* _TASK INSTRUCTIONS_
Drop the pictures and repeat exactly from the "Task: Open the EEPROM menu" line down to the last line of the entries below.

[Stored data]
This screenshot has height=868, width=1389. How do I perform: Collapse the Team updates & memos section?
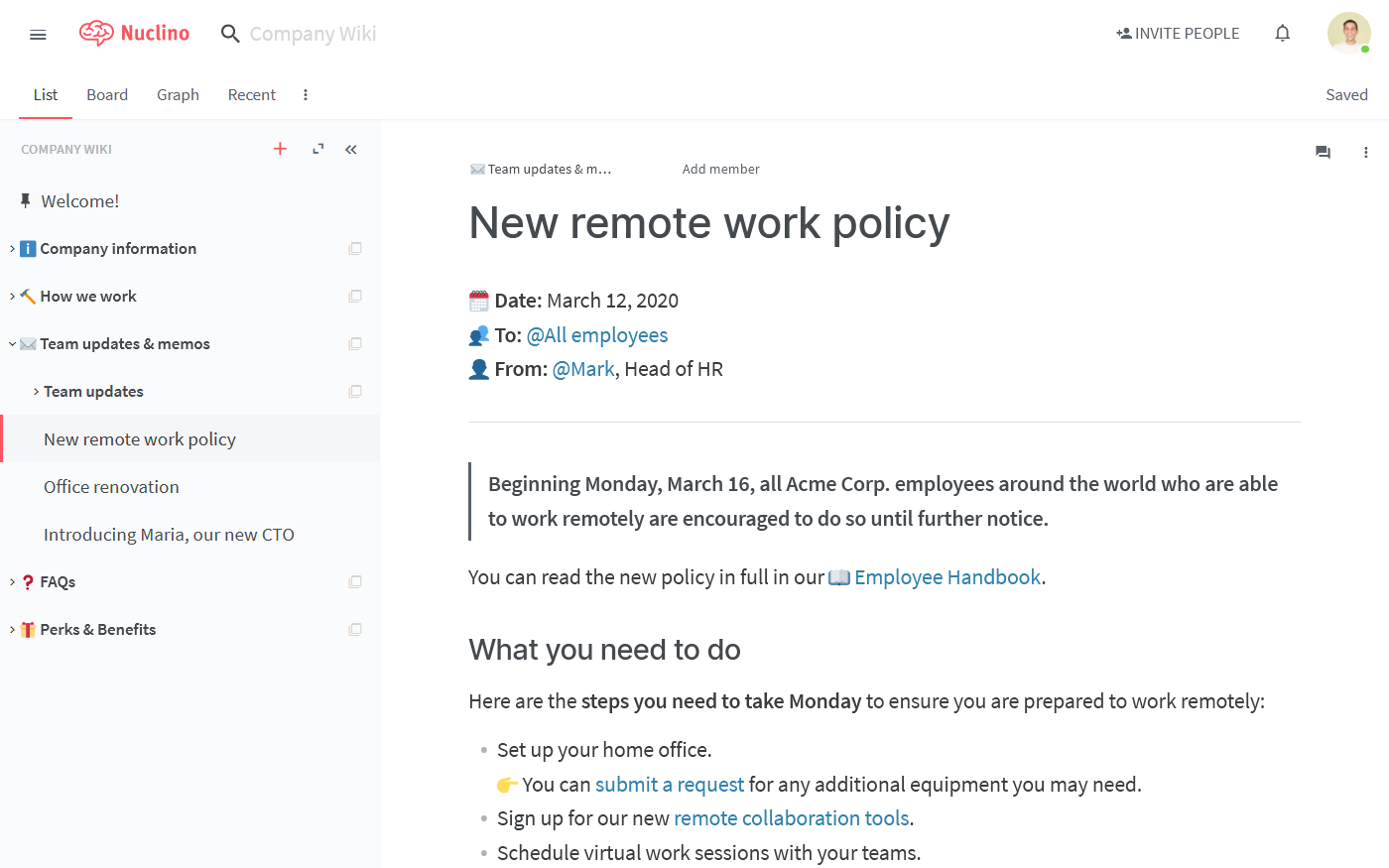11,343
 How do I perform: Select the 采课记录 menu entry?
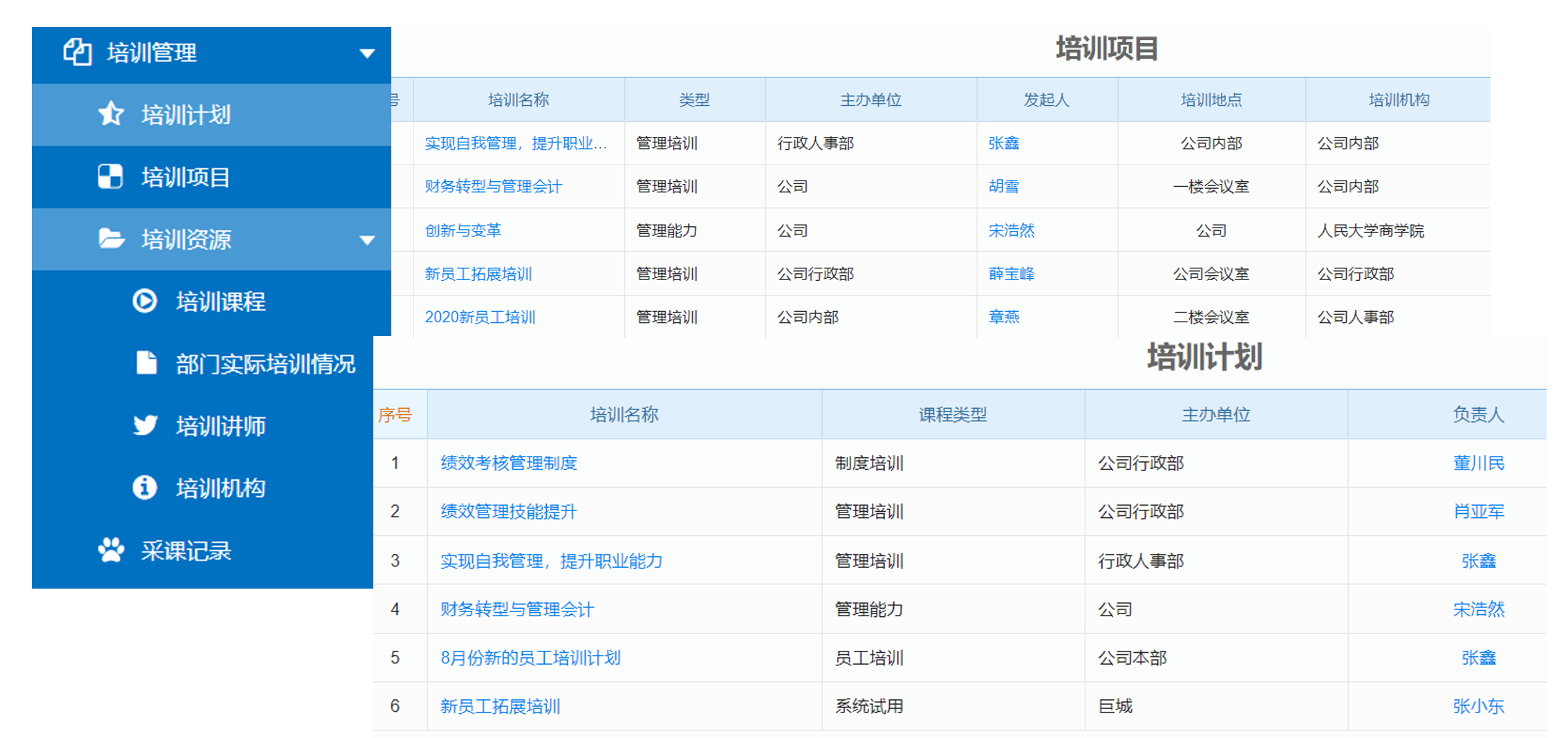point(186,551)
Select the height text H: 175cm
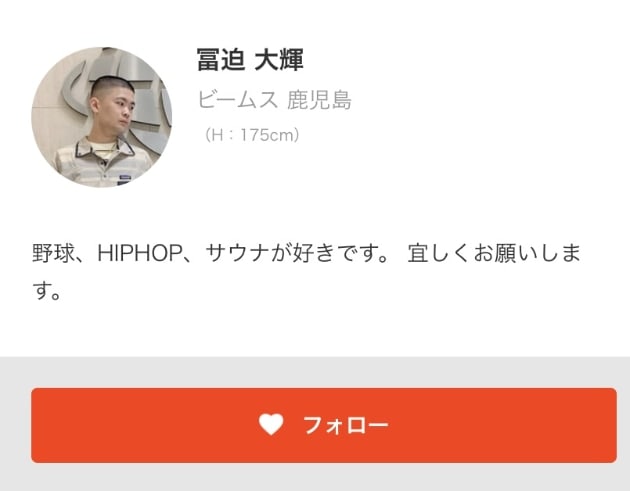The width and height of the screenshot is (630, 491). pos(252,135)
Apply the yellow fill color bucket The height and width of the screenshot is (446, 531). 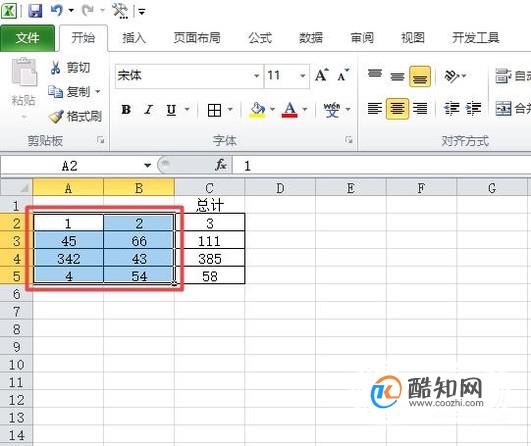257,110
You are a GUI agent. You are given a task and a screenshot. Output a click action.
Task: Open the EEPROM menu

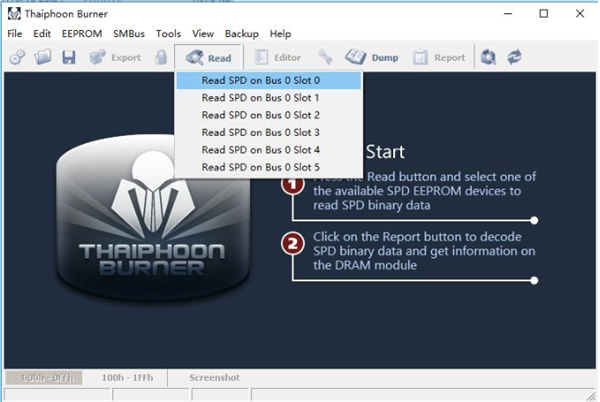[x=82, y=34]
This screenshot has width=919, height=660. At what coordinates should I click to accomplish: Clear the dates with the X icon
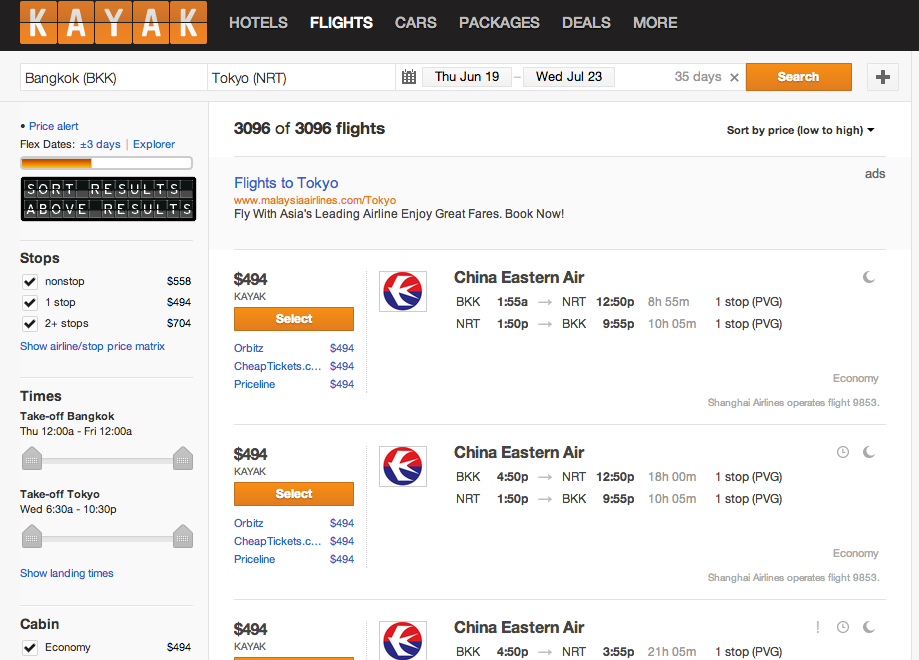734,77
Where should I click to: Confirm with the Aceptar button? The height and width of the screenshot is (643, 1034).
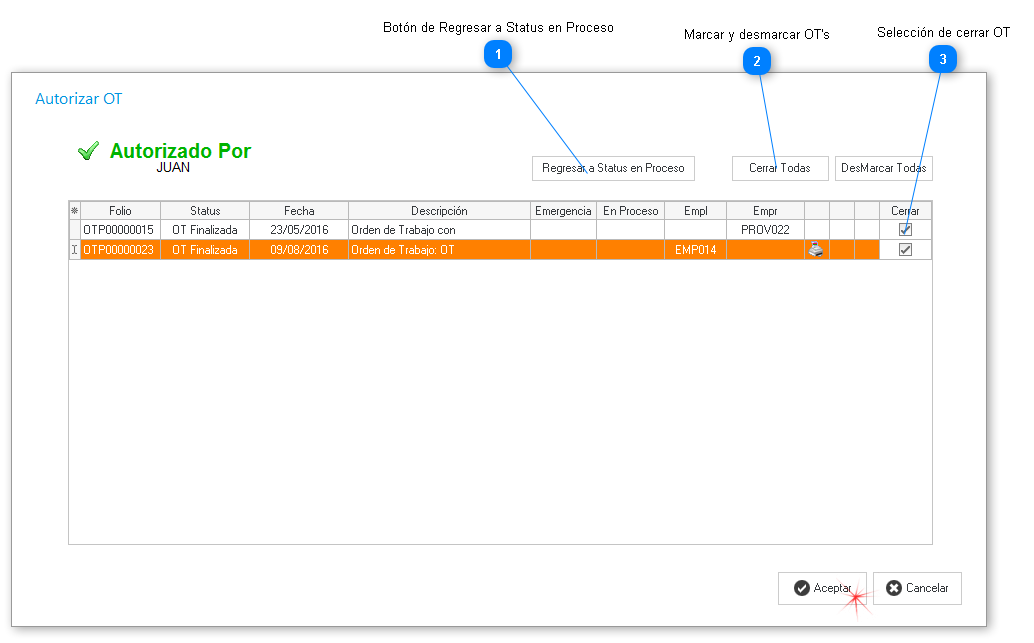(821, 588)
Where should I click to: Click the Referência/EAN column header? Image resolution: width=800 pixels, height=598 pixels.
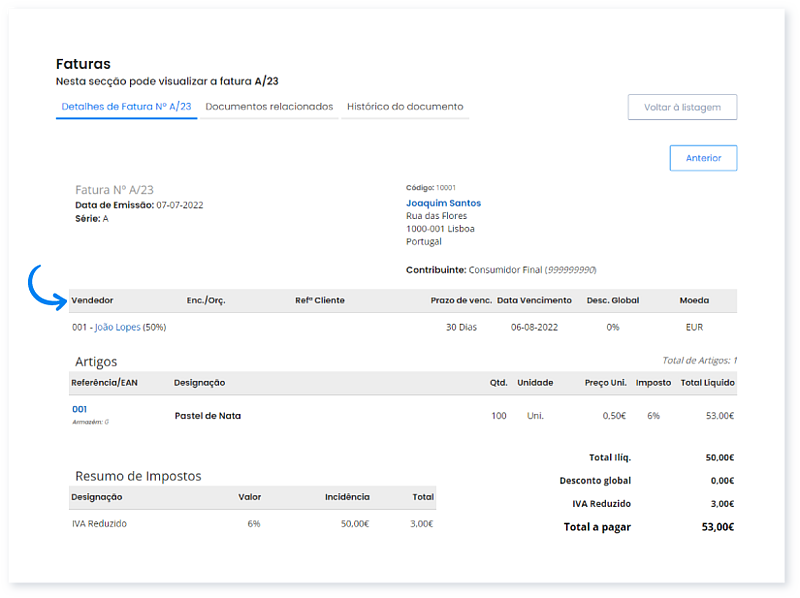coord(104,383)
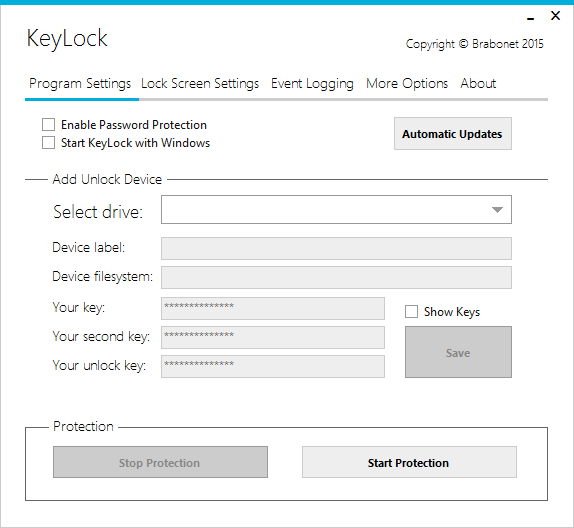Click the Your key password field
Screen dimensions: 574x528
[x=273, y=308]
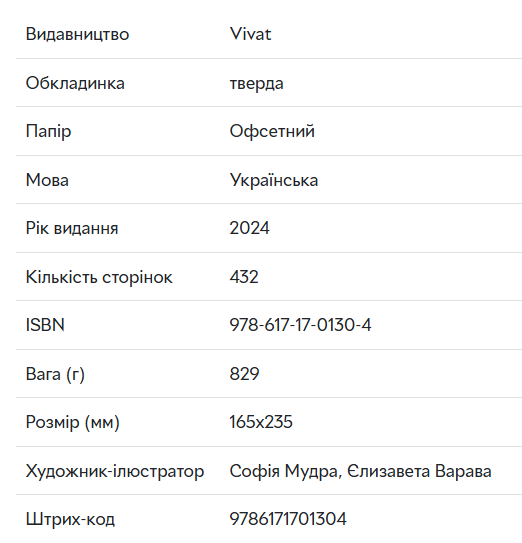Select the Кількість сторінок label
The image size is (522, 543).
(x=99, y=277)
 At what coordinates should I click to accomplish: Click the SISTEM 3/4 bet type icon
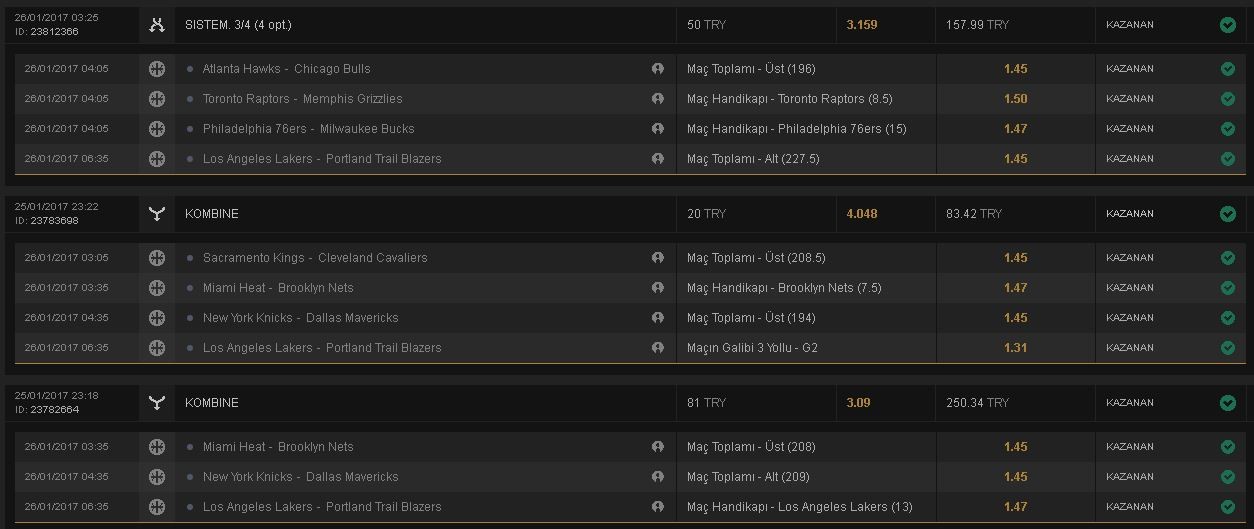157,25
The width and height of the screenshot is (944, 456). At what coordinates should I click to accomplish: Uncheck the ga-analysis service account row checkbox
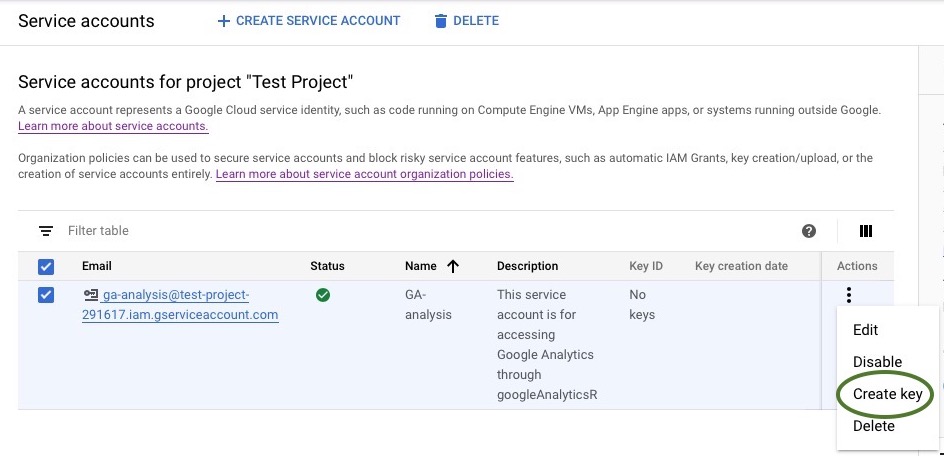pyautogui.click(x=46, y=295)

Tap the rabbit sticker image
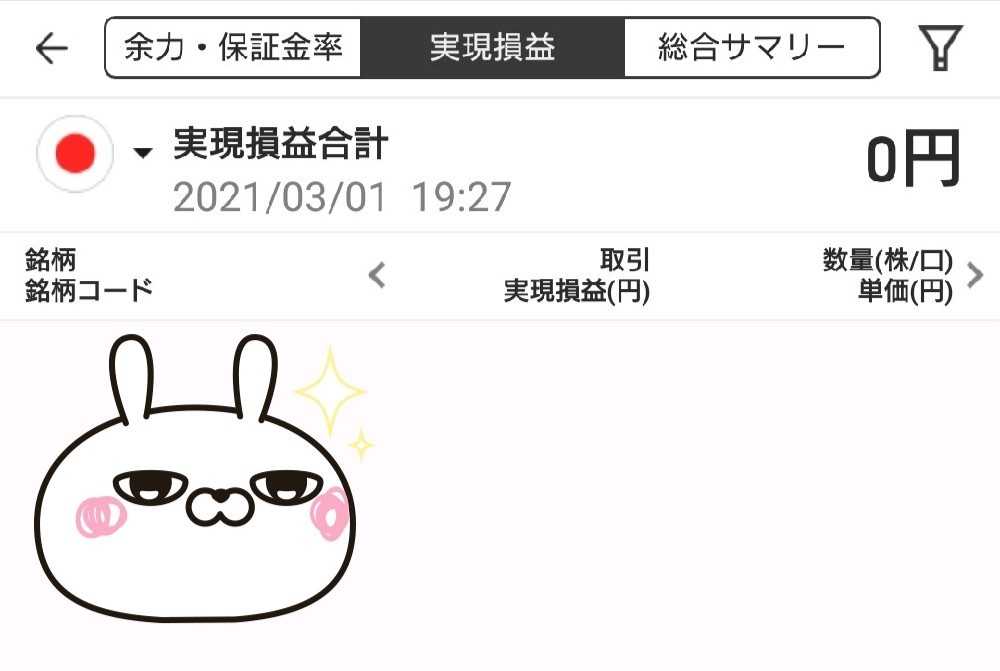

* _ANSWER SPACE_
Task: Open the EEPROM menu

[x=82, y=34]
This screenshot has width=919, height=660. At what coordinates should I click to accomplish: Clear the dates with the X icon
734,77
Where should I click to: Confirm with the Aceptar button? The height and width of the screenshot is (643, 1034).
(821, 588)
Where should I click to: Click the Referência/EAN column header? Image resolution: width=800 pixels, height=598 pixels.
coord(104,383)
Click the Your key password field
Screen dimensions: 574x528
[x=273, y=308]
Select the Кількість сторінок label
The image size is (522, 543).
(x=99, y=277)
 At what coordinates should I click to accomplish: Click the SISTEM 3/4 bet type icon
157,25
The width and height of the screenshot is (944, 456). At what coordinates should I click to accomplish: Uncheck the ga-analysis service account row checkbox
pyautogui.click(x=46, y=295)

Tap the rabbit sticker image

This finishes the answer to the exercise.